Publication by Healthcare Purchasing News
When fictional industrialist Diet Smith introduced to Dick Tracy in his eponymous comic strip the “2-Way Wrist Radio” in 1946 and then the “2-Way Wrist TV” in 1964, he might have envisioned physicians sending prescriptions to pharmacies, radiologists reading X-ray images and supply chain managers monitoring inventory locations and tracking individual products remotely via mobile devices.
Today, more than a half-century after Smith’s futuristic inventions made the funny pages, healthcare organizations employ mobile tech for a variety of communications, electronic interactions, and tracking and tracing functions.

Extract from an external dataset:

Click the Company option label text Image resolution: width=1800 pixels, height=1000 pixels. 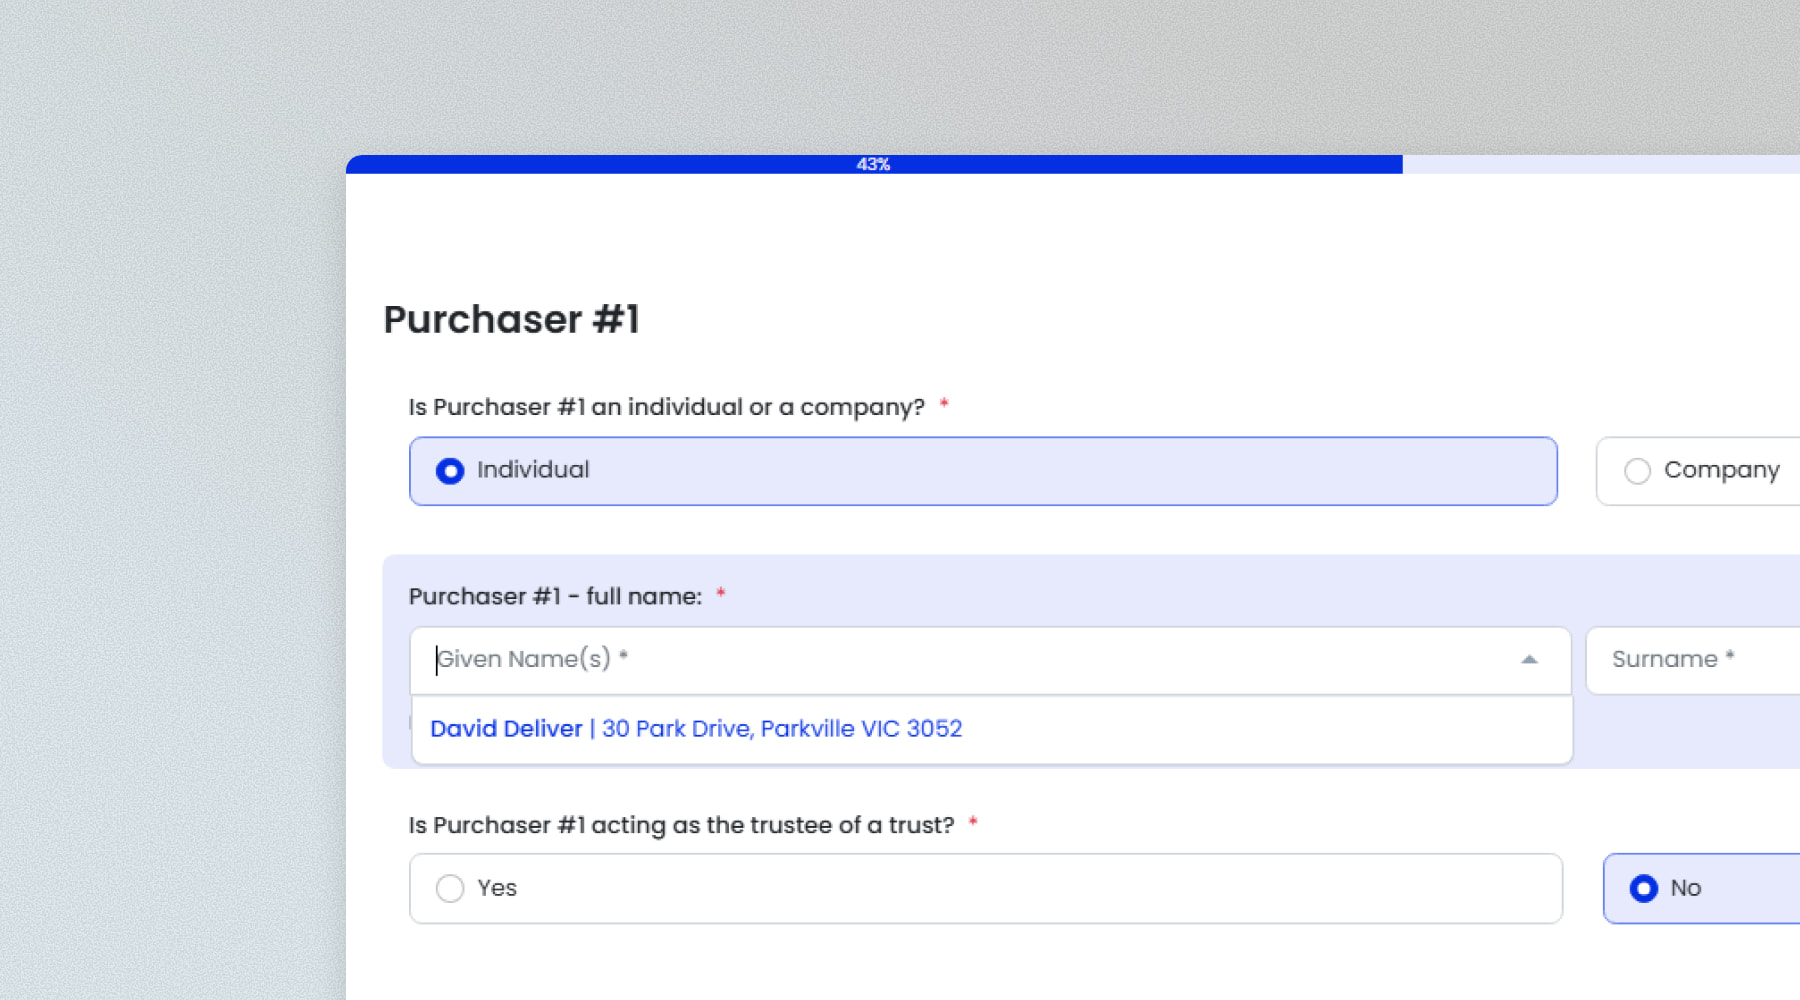[x=1721, y=470]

They include identifying patients and linking those patients to the proper clinical procedures and products used on them, tracking and managing access to and usage of medical/surgical and pharmaceutical products and equipment, tracking specimens for the laboratory, and transmitting data to electronic health records and billing.

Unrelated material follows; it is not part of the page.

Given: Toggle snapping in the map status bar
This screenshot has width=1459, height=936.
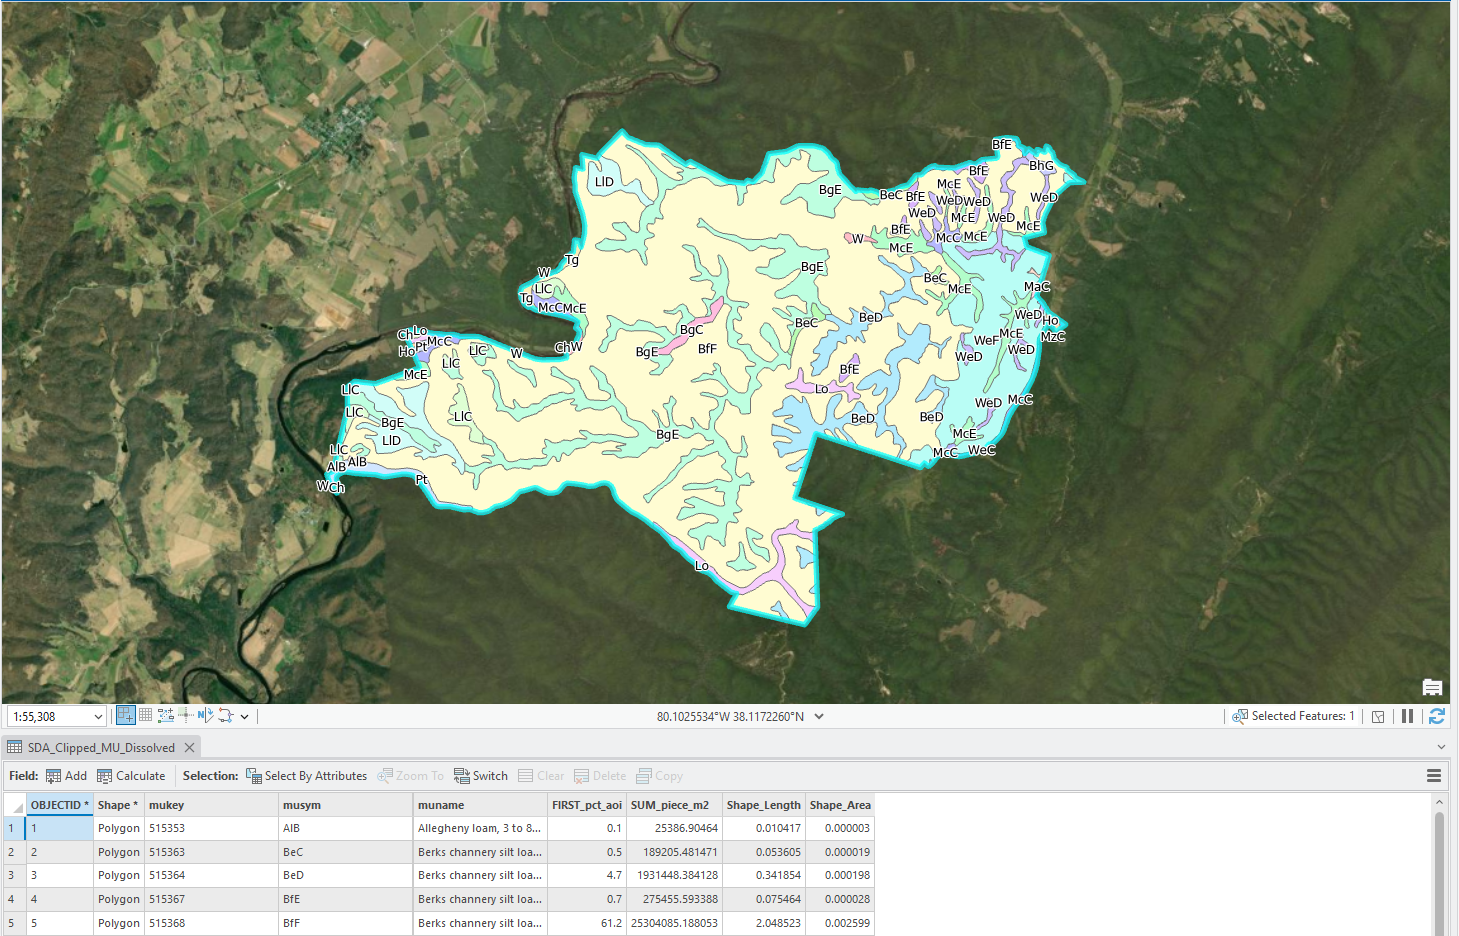Looking at the screenshot, I should tap(126, 715).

Mobile tools employed by clinicians and administrators run the gamut between hand-held computers and mobile readers, including smart phones, wrist-mounted devices and electronic eyewear that can project images and instructions via online/wi-fi-enabled chips.
In short, if mobile capabilities represent the future of healthcare interoperability, then welcome to the future. Clinical and supply chain operations continue to push the boundaries of what’s possible, leaping over broken barriers even as they face and strive to be at least one step ahead of ongoing issues with security concerns.